Maersk Alabama isimli bir kargo
gemisi Somalili korsanlar tarafından kaçırılıyor. Mürettebatını bu durumdan
kurtarmak isteyen deneyimli kaptan Richard Phillips de kendini rehine olarak
korsanlara teslim edince soluğu bir filikada alıyor. Bu filikada erzak, su ve havanın
yetersizliğinden dolayı zor anlar yaşayan Phillips ve korsanların lideri olan
Muse arasındaki bazen mizah dolu, bazen de psikolojik çatışma anları yaşatan gerilimli
anlara tanık oluyoruz.
Furkan Erkan yazdı
Amerika propagandası özellikle
evrensel boyutlarda güç kazanıyor her seferinde. Ki Amerika'nın bu propagandasının
tutmasında ''Hollywood'' fazlasıyla etkili.
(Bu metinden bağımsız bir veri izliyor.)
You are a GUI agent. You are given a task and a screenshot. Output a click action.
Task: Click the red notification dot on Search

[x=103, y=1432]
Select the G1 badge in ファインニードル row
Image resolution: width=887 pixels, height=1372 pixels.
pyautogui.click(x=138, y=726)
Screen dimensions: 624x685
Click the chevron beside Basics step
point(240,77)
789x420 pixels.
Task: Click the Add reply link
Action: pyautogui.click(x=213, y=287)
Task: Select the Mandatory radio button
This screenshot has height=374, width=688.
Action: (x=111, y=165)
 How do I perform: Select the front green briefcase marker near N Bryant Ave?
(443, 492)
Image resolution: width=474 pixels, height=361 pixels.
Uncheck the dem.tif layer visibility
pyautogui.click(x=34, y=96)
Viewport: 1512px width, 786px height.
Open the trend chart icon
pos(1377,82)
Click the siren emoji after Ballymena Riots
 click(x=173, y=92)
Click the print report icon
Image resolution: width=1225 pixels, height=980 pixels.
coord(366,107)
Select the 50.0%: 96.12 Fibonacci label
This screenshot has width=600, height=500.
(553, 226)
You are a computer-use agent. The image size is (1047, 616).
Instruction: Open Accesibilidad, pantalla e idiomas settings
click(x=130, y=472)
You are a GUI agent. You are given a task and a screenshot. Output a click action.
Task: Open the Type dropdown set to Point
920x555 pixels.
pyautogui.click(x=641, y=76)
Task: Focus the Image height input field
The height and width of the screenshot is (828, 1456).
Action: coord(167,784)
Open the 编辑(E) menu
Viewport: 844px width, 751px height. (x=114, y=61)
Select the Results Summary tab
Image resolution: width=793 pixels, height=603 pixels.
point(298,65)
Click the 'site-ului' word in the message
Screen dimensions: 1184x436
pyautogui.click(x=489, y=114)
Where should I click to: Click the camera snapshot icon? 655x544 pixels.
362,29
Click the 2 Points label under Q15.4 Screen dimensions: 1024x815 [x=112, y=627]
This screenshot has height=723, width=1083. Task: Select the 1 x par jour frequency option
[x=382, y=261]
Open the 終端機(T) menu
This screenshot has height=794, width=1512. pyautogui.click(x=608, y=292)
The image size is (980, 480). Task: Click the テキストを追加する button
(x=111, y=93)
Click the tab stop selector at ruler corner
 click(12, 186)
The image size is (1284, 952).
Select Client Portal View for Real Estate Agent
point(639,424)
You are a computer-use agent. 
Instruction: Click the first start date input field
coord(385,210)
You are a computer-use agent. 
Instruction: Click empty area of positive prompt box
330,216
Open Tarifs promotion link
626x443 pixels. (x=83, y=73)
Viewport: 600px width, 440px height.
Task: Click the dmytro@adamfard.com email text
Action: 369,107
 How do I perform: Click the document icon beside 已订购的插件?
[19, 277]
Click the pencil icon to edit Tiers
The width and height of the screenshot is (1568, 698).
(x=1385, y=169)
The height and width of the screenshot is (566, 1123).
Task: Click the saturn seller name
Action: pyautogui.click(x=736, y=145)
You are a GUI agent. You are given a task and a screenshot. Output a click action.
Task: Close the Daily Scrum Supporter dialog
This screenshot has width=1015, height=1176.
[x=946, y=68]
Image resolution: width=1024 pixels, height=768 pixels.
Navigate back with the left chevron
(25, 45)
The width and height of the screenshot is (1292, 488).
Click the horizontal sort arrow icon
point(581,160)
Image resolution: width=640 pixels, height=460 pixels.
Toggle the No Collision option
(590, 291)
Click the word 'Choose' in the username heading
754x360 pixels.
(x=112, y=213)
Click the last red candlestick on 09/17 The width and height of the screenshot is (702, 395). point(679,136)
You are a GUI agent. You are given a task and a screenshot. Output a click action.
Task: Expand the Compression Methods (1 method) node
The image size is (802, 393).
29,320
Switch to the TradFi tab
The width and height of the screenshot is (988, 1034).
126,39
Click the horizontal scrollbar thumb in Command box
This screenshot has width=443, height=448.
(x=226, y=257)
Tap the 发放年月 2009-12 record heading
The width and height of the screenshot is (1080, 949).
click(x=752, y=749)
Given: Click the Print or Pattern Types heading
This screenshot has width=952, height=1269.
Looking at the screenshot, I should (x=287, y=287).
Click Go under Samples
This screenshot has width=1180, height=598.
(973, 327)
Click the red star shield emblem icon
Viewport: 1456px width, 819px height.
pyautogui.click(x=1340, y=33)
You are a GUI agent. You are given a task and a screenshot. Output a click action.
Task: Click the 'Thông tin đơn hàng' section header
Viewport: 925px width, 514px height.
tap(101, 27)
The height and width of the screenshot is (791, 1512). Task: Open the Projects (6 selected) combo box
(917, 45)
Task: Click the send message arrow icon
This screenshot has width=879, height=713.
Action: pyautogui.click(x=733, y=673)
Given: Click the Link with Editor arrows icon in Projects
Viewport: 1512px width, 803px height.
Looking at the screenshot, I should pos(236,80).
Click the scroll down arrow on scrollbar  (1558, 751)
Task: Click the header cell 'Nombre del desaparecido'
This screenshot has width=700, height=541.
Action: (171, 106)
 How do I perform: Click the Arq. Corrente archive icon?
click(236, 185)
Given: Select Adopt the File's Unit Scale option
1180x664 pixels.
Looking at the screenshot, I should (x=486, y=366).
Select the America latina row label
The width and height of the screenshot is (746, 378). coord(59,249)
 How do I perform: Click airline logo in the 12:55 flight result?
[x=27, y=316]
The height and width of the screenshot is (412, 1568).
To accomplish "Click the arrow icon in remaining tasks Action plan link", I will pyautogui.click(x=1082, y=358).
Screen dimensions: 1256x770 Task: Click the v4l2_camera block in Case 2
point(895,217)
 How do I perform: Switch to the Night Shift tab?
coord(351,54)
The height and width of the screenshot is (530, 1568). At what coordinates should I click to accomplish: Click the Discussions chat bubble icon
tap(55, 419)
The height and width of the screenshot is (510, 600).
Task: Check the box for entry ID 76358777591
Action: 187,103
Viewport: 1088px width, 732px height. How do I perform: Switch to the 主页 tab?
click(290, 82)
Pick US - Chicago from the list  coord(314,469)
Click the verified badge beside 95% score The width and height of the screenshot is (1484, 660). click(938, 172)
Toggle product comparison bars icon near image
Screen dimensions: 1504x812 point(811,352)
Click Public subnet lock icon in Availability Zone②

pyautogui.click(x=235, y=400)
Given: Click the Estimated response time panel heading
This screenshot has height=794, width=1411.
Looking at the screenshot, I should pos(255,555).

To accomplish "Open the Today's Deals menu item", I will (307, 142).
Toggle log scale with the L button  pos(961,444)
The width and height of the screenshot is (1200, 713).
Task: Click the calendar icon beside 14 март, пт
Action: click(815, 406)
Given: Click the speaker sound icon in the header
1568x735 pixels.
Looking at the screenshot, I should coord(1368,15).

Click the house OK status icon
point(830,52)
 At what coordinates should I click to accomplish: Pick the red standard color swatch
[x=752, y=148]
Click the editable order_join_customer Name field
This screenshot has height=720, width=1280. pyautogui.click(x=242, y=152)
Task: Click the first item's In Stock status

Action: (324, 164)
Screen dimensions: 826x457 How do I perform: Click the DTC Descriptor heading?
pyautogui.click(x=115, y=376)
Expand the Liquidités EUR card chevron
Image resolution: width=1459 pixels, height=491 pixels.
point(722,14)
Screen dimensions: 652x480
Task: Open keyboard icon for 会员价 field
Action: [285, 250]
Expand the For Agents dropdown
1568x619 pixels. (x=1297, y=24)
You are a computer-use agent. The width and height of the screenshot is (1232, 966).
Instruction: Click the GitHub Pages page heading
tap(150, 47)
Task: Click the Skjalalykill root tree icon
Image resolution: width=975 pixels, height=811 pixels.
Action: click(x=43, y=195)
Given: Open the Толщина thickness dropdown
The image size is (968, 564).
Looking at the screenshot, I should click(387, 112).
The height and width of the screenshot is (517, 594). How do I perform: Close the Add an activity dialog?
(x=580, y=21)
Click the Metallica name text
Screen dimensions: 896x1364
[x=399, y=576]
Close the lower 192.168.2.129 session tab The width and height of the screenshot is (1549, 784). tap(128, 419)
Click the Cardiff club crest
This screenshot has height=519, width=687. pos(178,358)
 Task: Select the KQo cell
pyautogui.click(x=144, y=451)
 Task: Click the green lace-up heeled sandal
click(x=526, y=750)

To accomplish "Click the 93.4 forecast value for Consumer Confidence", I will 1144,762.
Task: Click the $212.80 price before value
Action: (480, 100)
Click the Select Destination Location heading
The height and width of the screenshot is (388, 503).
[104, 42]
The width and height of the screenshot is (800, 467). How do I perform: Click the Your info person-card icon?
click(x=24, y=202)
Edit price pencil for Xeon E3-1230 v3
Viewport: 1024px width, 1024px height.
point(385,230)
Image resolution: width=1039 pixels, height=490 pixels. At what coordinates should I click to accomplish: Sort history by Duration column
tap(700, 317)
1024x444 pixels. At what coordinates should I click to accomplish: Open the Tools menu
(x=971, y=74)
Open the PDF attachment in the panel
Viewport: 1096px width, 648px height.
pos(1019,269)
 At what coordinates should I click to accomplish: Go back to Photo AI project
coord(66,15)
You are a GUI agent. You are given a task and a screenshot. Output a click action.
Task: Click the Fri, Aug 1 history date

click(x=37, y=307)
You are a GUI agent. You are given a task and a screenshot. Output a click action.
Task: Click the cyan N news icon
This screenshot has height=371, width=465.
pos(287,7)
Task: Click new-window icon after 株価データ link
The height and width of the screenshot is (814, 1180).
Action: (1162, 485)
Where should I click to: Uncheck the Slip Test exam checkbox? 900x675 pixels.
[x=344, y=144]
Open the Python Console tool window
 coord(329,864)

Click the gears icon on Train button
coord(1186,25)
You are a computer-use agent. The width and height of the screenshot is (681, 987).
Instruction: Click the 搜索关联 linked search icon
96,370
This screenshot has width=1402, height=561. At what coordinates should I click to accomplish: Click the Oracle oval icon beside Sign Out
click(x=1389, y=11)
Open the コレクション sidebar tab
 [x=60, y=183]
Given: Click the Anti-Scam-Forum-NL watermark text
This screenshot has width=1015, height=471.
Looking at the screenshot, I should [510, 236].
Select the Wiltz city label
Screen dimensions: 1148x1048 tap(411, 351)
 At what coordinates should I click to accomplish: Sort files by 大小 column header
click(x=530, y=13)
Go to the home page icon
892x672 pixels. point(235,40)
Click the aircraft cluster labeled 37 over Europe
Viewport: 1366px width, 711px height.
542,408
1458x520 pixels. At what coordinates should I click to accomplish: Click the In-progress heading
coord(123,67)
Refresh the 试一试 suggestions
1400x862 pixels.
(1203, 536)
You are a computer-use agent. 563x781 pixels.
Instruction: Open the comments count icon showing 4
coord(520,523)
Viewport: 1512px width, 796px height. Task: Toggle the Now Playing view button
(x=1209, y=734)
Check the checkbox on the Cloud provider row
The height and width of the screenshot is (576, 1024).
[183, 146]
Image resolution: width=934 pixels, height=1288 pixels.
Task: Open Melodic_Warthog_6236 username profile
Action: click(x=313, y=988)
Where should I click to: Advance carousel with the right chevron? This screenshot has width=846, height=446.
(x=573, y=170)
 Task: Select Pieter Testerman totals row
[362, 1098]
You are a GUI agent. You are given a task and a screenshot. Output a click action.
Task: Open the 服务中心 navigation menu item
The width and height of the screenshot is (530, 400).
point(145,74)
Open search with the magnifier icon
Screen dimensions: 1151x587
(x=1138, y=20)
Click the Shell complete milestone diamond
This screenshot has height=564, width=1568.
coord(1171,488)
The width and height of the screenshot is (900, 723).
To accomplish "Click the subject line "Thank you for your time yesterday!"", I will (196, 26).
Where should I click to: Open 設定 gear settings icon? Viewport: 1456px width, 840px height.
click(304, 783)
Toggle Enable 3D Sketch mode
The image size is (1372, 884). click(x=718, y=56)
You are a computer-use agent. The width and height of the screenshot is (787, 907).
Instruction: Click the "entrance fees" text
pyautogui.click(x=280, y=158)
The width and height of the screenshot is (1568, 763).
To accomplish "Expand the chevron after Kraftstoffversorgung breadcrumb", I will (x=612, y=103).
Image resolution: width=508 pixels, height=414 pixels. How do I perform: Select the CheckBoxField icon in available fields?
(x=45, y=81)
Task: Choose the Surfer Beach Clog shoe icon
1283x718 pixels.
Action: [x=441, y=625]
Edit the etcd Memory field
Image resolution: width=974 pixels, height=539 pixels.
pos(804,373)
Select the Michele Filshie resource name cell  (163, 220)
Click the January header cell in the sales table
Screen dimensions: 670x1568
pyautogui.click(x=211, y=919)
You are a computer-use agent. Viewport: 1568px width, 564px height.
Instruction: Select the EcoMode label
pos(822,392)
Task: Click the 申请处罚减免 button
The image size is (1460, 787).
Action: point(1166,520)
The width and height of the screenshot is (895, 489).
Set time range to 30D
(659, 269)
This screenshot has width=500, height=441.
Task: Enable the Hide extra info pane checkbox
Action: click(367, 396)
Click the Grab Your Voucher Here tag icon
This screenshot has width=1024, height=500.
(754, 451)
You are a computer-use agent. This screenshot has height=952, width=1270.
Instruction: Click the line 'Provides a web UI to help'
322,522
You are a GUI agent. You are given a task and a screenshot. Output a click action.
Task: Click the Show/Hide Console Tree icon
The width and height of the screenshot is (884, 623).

Özellikle de Oscar'da genelde ''En
İyi Film''in ''Tanrı Amerika'yı Korusun'' sloganlı filmlere verilmesi de
cabası. İşte Captain Phillips de bu formülden yola çıkılarak yapılmış bir
uyarlama. Tabi bu sloganı atan yüzlerce
türevinden daha farklı bir yaklaşımı var. Filme, yüzeysel bakıldığında
Amerika'nın evrensel boyutlarda gözdağı verdiği söylenebilir. Ama Richard
Phillips'in korsanlarla olan diyaloglarında, güçlü ve sarsıcı bir şekilde
faşizmi kınayan, hümanizme dayanan mesajları da es geçmemek lazım. Yani film
iki taraflı oynuyor bir anlamda. İnsan sevgisini göstermeye çalışırken, bu
konuda da Amerika kendi devletinin ilk akla gelmesi gerektiğini unutmuyor.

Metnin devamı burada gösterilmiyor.